Abstract

Key Words

WNMM, GIS, simulation, soil water, N transformations, agricultural scenarios

Introduction

Soil N is of particular interest in studies of nutrient cycling in agroecosystems, as a limiting factor to crop growth and a source of N causing environmental problems. Simulation models, which describe in sufficient detail the turnover of N in the atmosphere-soil-crop system, can be of great assistance in understanding the interactions between different processes. Also, they can be used to identify gaps in our knowledge and can help in designing experiments that aim at clarification of poorly understood parts of the system.

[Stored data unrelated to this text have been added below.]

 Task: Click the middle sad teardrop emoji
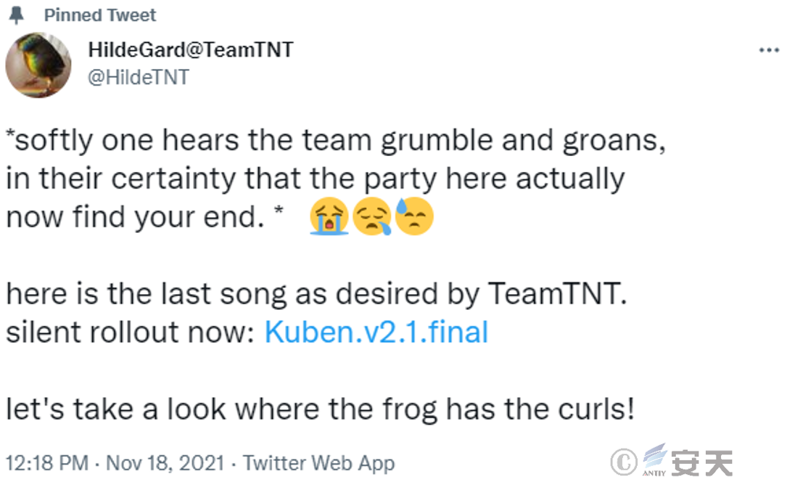(371, 218)
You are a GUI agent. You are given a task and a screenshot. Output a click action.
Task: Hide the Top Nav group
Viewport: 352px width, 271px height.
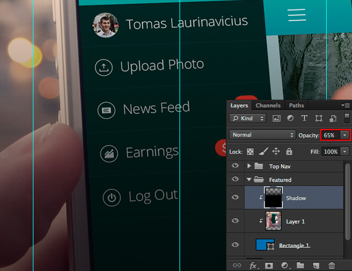pos(235,167)
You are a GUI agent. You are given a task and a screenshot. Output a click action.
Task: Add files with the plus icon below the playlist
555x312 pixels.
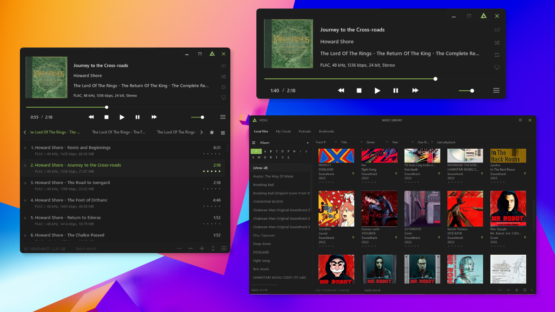pos(202,248)
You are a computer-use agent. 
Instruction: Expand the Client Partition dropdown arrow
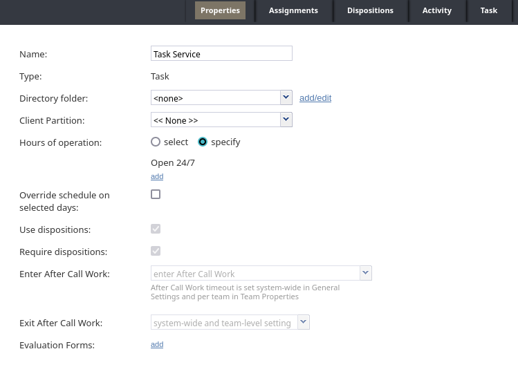coord(286,120)
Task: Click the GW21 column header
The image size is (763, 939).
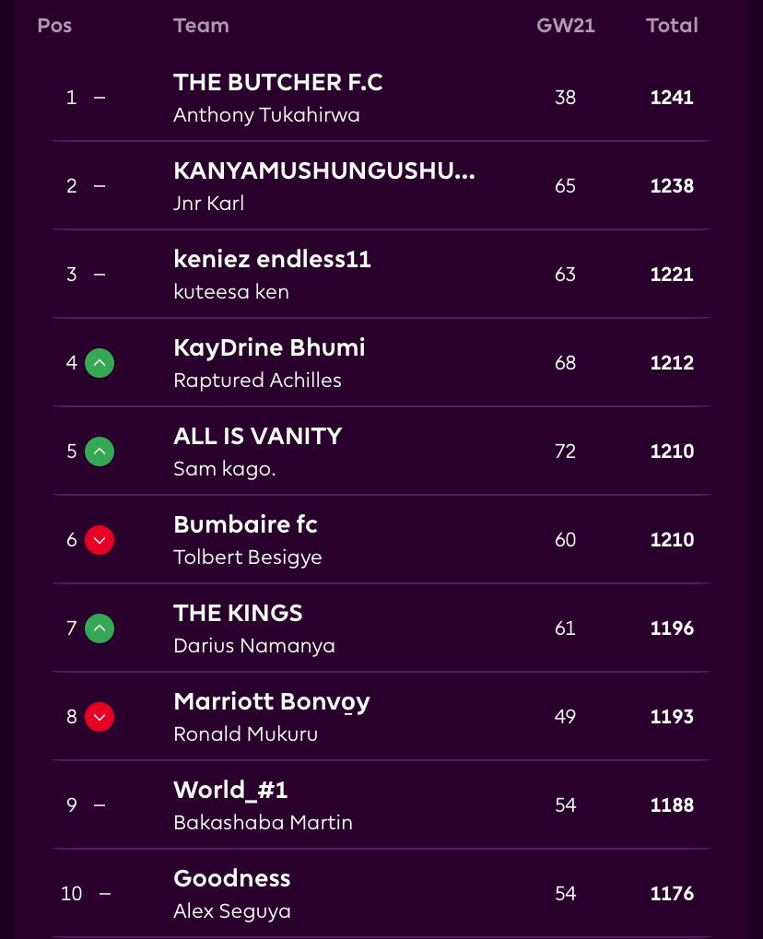Action: coord(565,26)
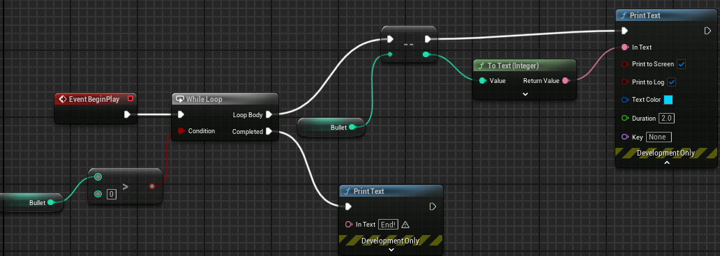Click the Completed execution pin
The height and width of the screenshot is (256, 720).
269,132
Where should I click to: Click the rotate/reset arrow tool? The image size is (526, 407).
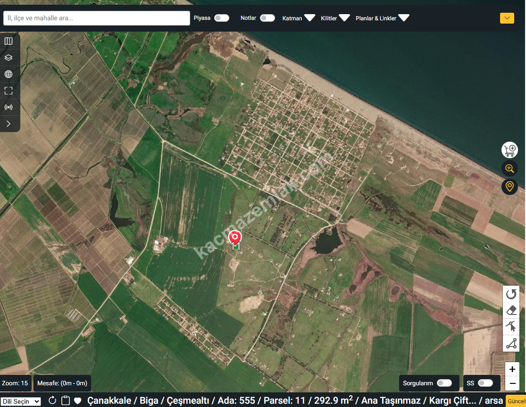tap(511, 294)
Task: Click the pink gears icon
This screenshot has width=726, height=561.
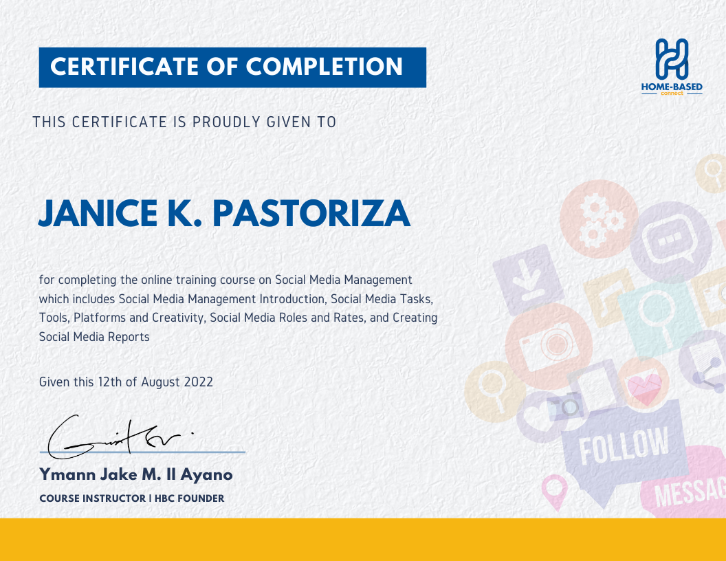Action: [599, 219]
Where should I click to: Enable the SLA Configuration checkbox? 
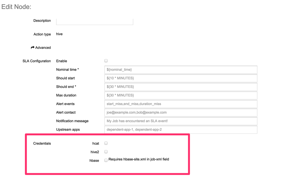click(106, 61)
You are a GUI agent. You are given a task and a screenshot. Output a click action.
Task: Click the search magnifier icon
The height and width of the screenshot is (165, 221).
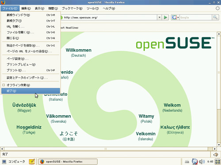click(215, 18)
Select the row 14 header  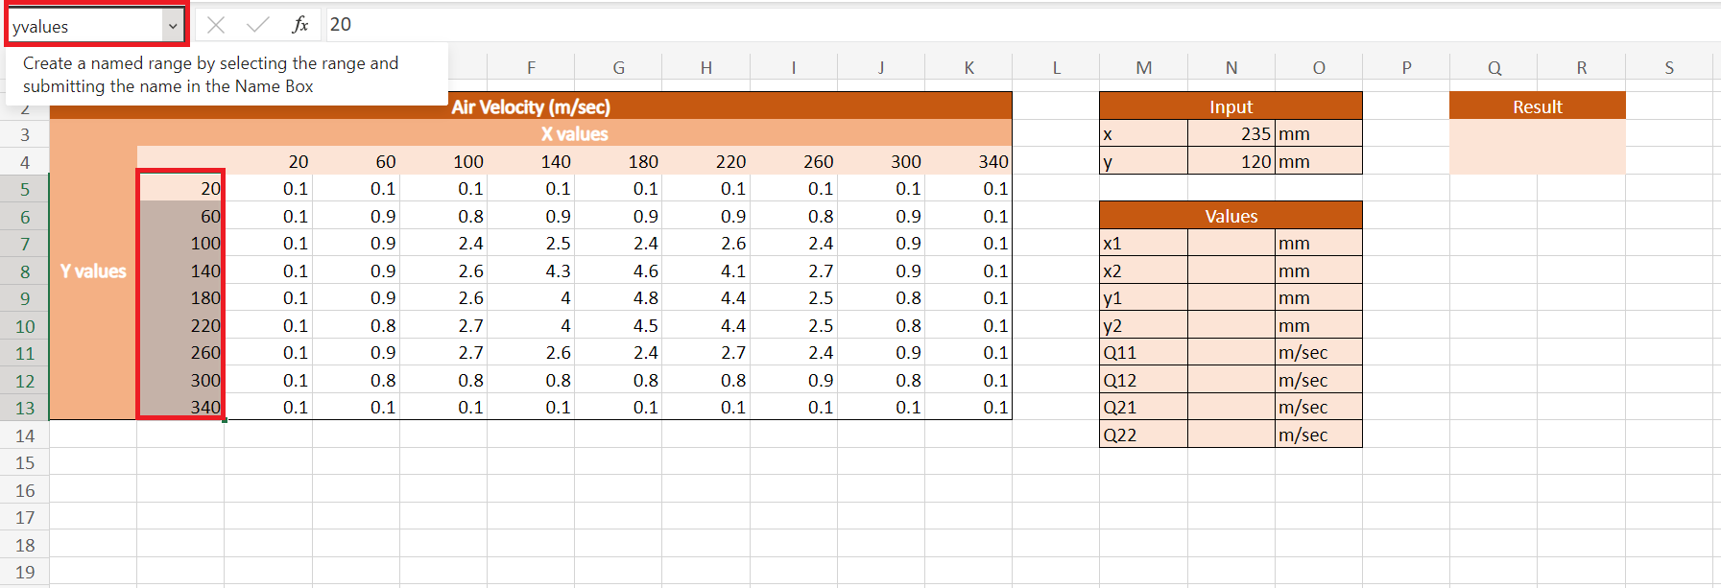point(25,435)
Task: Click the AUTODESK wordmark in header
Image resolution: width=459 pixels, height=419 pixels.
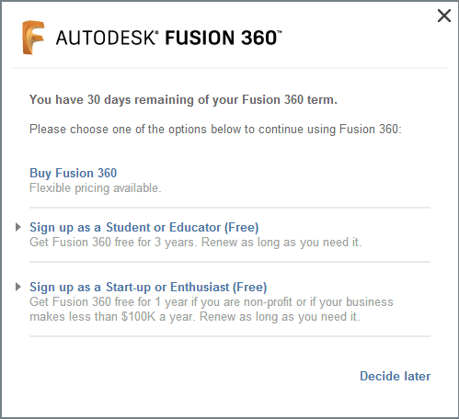Action: pyautogui.click(x=107, y=38)
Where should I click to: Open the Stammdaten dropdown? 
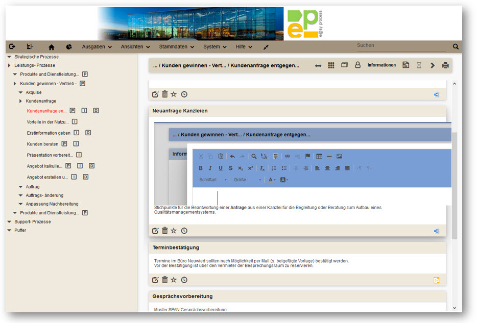[x=177, y=47]
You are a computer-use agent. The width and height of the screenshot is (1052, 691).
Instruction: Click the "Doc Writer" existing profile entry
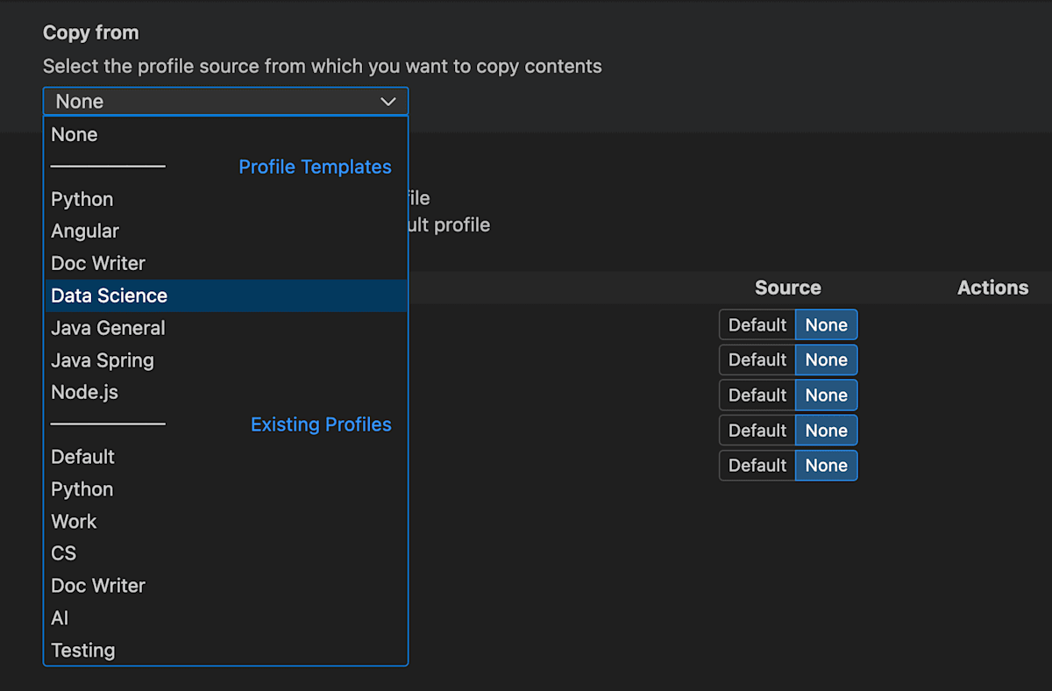[x=98, y=585]
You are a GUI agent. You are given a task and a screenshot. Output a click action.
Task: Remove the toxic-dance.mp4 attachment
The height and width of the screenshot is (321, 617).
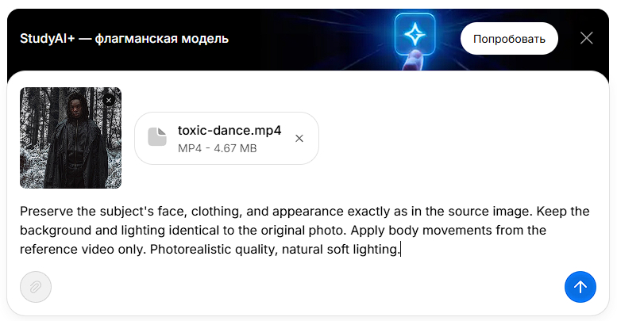[299, 139]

The integration of mechanistic models for identifying Best Management Practices (BMPs) for agriculture has been significantly improved/refined in recent decades.

Computer models can be categorised as lumped or as spatial parameter models, depending on the kind of parameters required. A lumped model is one in which processes are modelled within a system of discrete spatial objects, and the model solution describes the input and output of each object without attempting to determine the precise spatial distribution of the processes within the object. Lumped models can be represented by ordinary differential equations, that is, by differential equations whose dependent variables are a function of a single variable such as time. In the United States and Europe, there are a number of published and widely used lumped models simulating soil water dynamics, C&N turnovers and crop growth: NLEAP (Shaffer et al. 1991), RZWQM (Ahuja et al. 2000), CENTURY (Parton et al. 1994), GLEAMS (Knisel 1993), NCSOIL (Molina et al. 1983), EPIC (Williams 1995), DNDC (Li et al. 1992), SOILN (Johnsson et al. 1987), and DAISY (Hansen et al. 1991). All these models consider the main soil N dynamic processes, namely, fertiliser N application, mineralisation, immobilisation, nitrification, denitrification, and in a few cases N₂O emission, ammonia volatilisation, nitrate (NO₃^-) leaching, and crop N uptake. They have various objectives and simulate components of agroecosystems with varying degrees of complexity. Some modelling concepts are shared by all these models, while others are unique to a particular model. There are also differences in the way that components, such as N transformations, crop growth and water routing, interact. Whilst these models have achieved various degrees of success in application, they all have weaknesses, have failed under certain circumstances, are site-specific, and use lumped parameters.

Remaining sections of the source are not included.